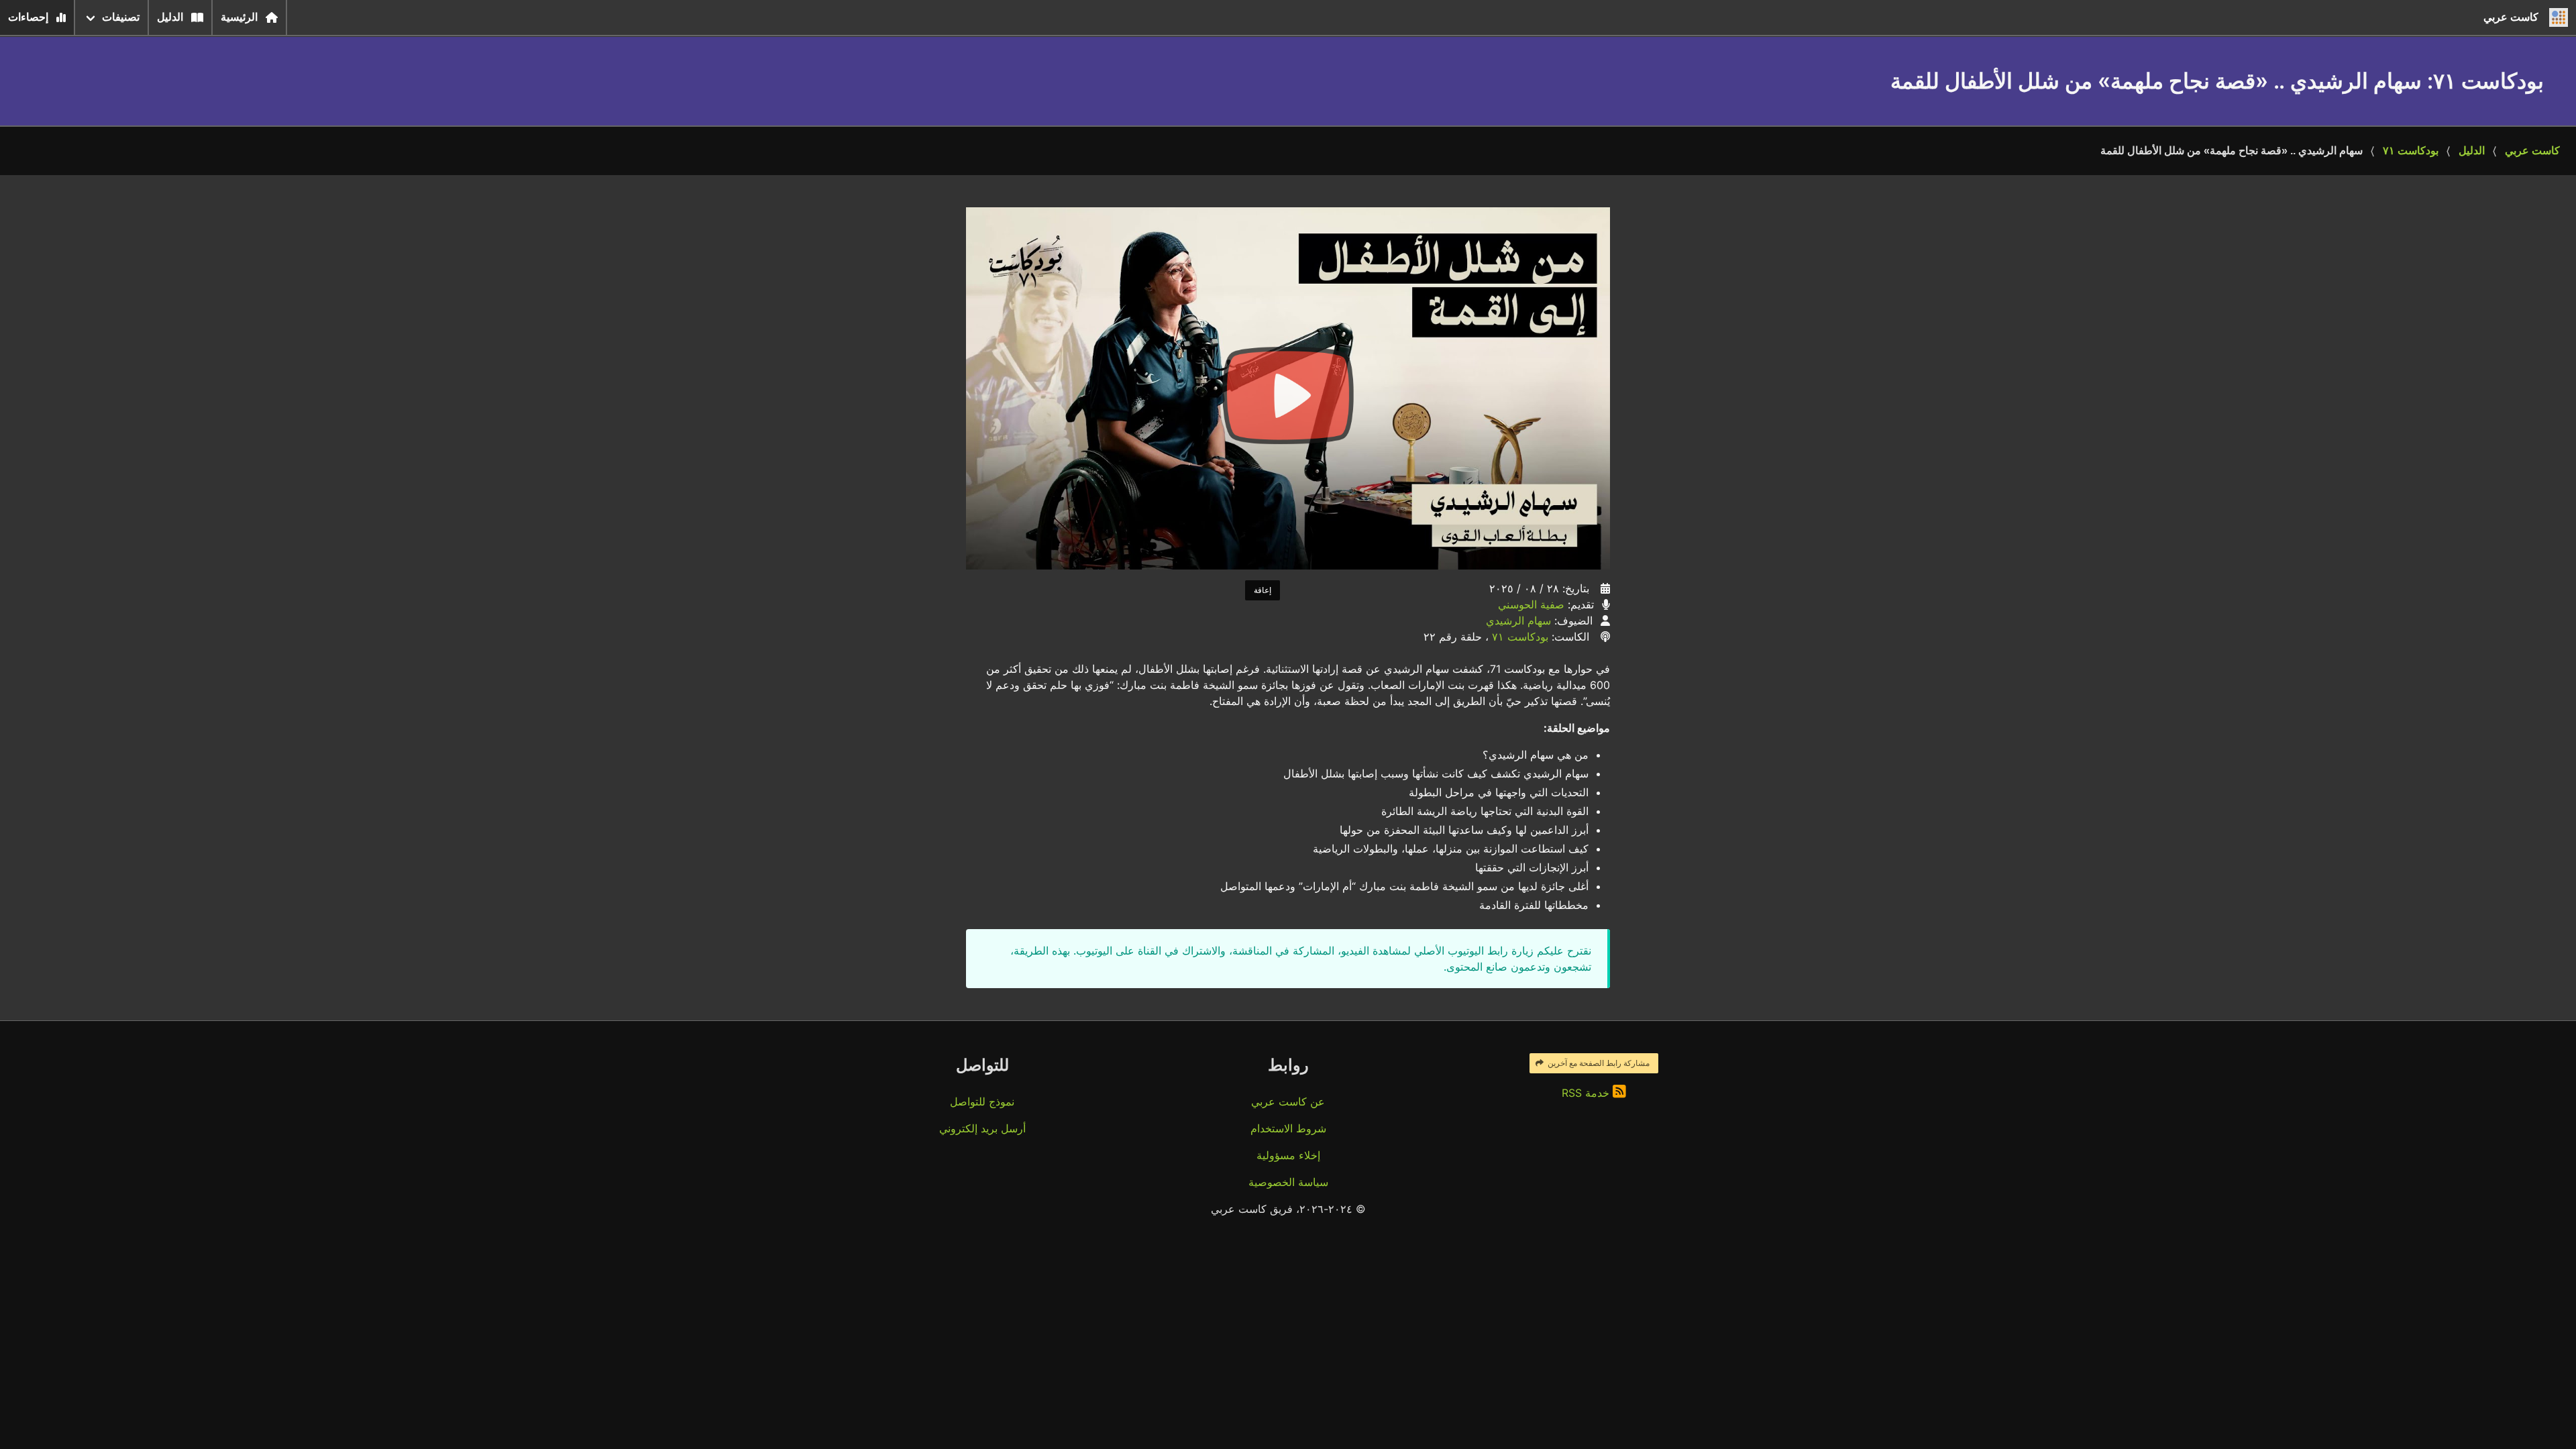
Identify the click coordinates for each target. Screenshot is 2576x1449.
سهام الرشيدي (1518, 620)
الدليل (170, 17)
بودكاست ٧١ (2410, 150)
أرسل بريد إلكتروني (982, 1128)
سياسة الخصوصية (1288, 1182)
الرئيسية (239, 17)
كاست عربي (2532, 150)
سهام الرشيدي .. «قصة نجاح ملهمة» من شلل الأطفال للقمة (2231, 150)
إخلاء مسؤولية (1288, 1155)
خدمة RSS (1587, 1092)
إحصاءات (28, 17)
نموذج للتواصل (982, 1101)
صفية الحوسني (1531, 604)
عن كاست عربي (1288, 1101)
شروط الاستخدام (1288, 1128)
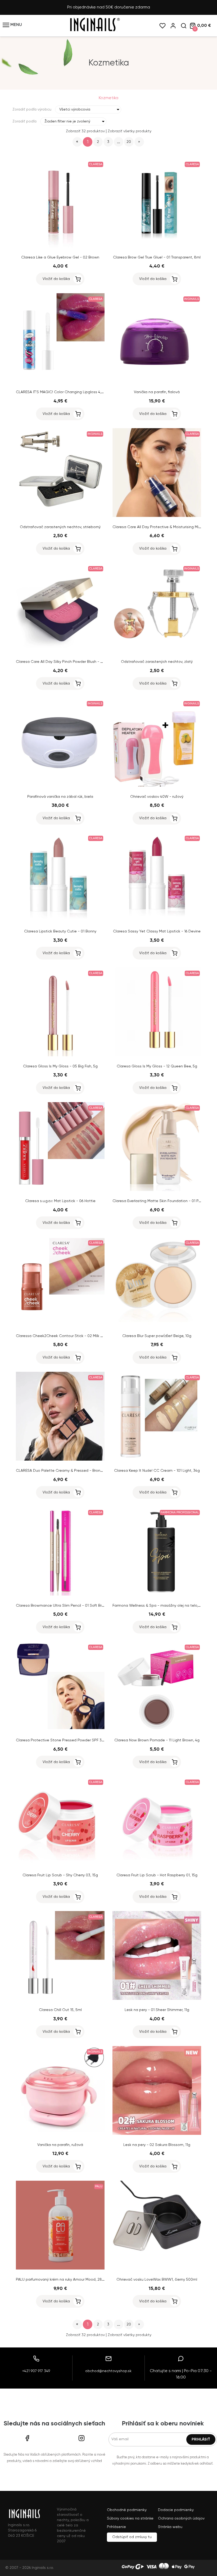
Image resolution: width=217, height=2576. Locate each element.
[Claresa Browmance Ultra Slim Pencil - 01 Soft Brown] (60, 1594)
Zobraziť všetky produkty (129, 131)
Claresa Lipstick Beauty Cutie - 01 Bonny (60, 931)
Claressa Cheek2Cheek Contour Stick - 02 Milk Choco (64, 1336)
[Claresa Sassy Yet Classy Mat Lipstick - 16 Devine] (156, 920)
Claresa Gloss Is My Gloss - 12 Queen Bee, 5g (157, 1066)
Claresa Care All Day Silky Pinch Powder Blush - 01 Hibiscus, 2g (71, 662)
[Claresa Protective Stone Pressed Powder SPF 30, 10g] (60, 1729)
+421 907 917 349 (36, 2371)
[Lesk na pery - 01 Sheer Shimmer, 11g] (156, 1999)
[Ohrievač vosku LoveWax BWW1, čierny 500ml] (156, 2268)
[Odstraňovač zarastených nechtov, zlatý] (156, 650)
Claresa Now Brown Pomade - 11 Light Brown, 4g (157, 1740)
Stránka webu (170, 2527)
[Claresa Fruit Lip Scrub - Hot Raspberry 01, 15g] (156, 1864)
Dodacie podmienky (176, 2510)
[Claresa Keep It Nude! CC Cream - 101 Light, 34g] (156, 1459)
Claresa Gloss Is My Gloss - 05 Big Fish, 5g (60, 1066)
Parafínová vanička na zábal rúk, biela (60, 797)
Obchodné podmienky (127, 2510)
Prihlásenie (116, 2527)
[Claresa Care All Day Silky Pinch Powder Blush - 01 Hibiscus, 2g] (60, 650)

* * * * * * *

» **WHAT YOU SHOULD DO**
Starting at the first line of the records above, set down each line exactly through the one that holds "كاست عربي (2532, 150)". Omit pictures.

» **OUTPUT FOR THIS TASK**
Identify the click coordinates for each target. Screenshot is 2576x1449.
سهام الرشيدي (1518, 620)
الدليل (170, 17)
بودكاست ٧١ (2410, 150)
أرسل بريد إلكتروني (982, 1128)
سياسة الخصوصية (1288, 1182)
الرئيسية (239, 17)
كاست عربي (2532, 150)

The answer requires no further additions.